» PROVIDED PASSAGE:
---
Decoding Gastroesophageal Cancer Genomes


Student thesis: Doctoral Thesis

View graph of relations


Related Research Unit(s)


Awarding Institution
Award date16 Jun 2022


Gastroesophageal cancer is a common disease globally. Esophageal squamous cell carcinoma (ESCC) is a primary subtype of esophagus cancer and is a canonical disease in the Chinese population. Gastroesophageal cancer usually demonstrates significant genomic instability with thousands of somatic mutations and hundreds of structural variations (SV). In addition to simple SV such as deletion and tandem duplication (TD), nearly 50% of SVs are from complex rearrangements and lead to a novel genomic sequence. They are the primary sources of high-level amplification of oncogenes, of which many genes are well-established therapeutic targets such as CDK4/6, EGFR, and ERBB2. Some complex patterns are identified, such as chromothripsis, chromplexy based on the type, and distribution of SVs. In our study, we would like first to reconstruct the derived genome sequence, which is a result of rearrangements, and then investigate their patterns and clinical significance. This method could enumerate potential patterns within the genome and aid in finding novel patterns. To this end, I focused on a tool development (FindRear) on finding complex rearrangements and also assessing their biological significance in gastroesophageal cancers.

FindRear was built based on the graph method, and it could find rearrangements with four or more breakpoints. It could identify several types of complex rearrangements, consisting of some rare rearrangements such as fold-back inversions mediated with template sequence insertions (TSIs). It also helps identify chromothripsis and ecDNA (extra-circular DNA). When we applied it in ESCC genomes from 528 patients, we found some rearrangements with long genomic chains similar to chromothripsis-like patterns but different in size and distribution, which is probably a novel pattern in ESCC genomes.

We also compare the genomic metrics between complex rearrangements and simple SVs within gastroesophageal cancers and assess their clinical significance. We found distinct types of SV signatures among simple SVs, of which we highlighted a class of tandem duplication (TD-c2) in ESCCs. It is characterized with ~100kb in size and is an important source of driver gene amplification. Compared to complex rearrangements, it significantly enriched in early DNA-replicating and chromatin-accessibility regions. Of interest, we noticed that fold-back inversions are more likely to occur near the centromere. We also unveiled a novel hotspot involving the super-enhancer of gene PTHLH driven by TD-c2. The functional study also confirmed the role of PTHLH in carcinogenesis.
---
» THE DATA:
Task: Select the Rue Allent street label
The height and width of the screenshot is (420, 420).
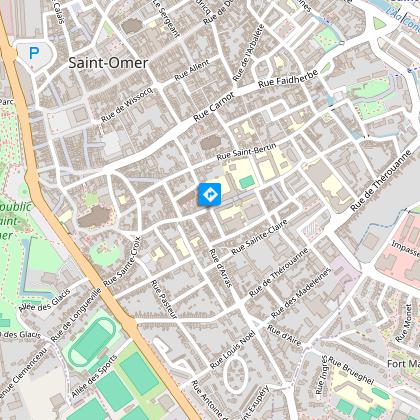Action: click(x=192, y=70)
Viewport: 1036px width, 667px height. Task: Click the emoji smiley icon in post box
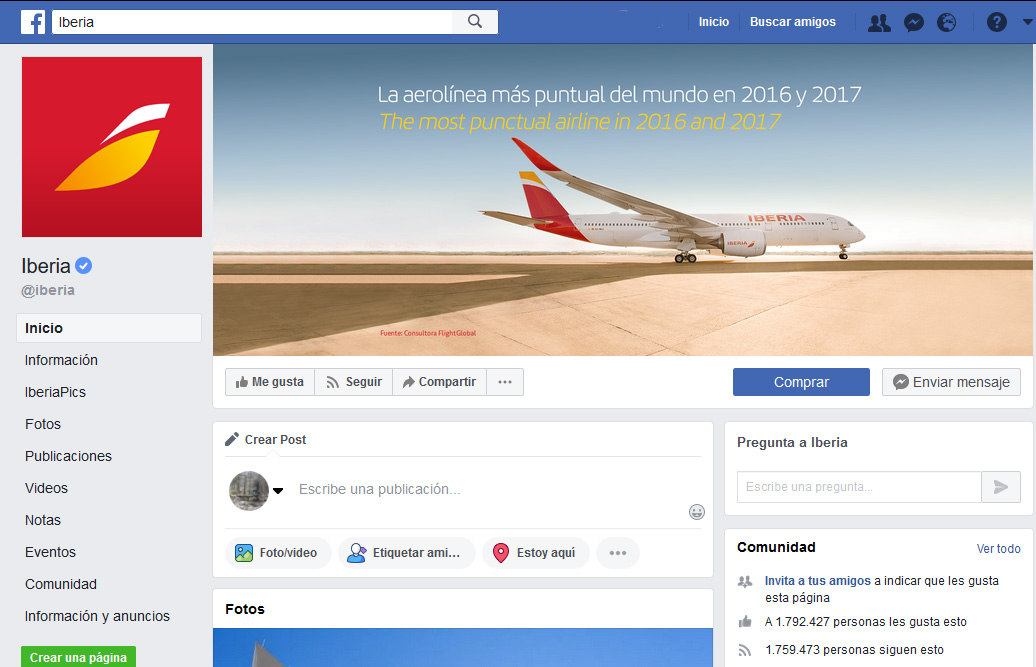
---
» WORK REQUEST 1:
Decide whether each statement below agrees with the thesis abstract. Answer yes or no for each and quote the words from the abstract that settle it.
(a) FindRear can find rearrangements with four or more breakpoints.
(b) FindRear was applied to ESCC genomes from 582 patients.
(c) Fold-back inversions are more likely to occur near the telomere.
» WORK REQUEST 2:
Copy the stretch of the thesis abstract from "We also compare" through "PTHLH in carcinogenesis." without any changes.
» WORK REQUEST 3:
Answer these questions from the thesis abstract.
(a) What share of SVs come from complex rearrangements?
(b) What is the typical size of TD-c2?
(c) What is the award date?

» TASK SOLUTION 1:
(a) Yes: "it could find rearrangements with four or more breakpoints"
(b) No: "When we applied it in ESCC genomes from 528 patients"
(c) No: "we noticed that fold-back inversions are more likely to occur near the centromere"

» TASK SOLUTION 2:
We also compare the genomic metrics between complex rearrangements and simple SVs within gastroesophageal cancers and assess their clinical significance. We found distinct types of SV signatures among simple SVs, of which we highlighted a class of tandem duplication (TD-c2) in ESCCs. It is characterized with ~100kb in size and is an important source of driver gene amplification. Compared to complex rearrangements, it significantly enriched in early DNA-replicating and chromatin-accessibility regions. Of interest, we noticed that fold-back inversions are more likely to occur near the centromere. We also unveiled a novel hotspot involving the super-enhancer of gene PTHLH driven by TD-c2. The functional study also confirmed the role of PTHLH in carcinogenesis.

» TASK SOLUTION 3:
(a) Nearly 50%
(b) About 100kb
(c) 16 Jun 2022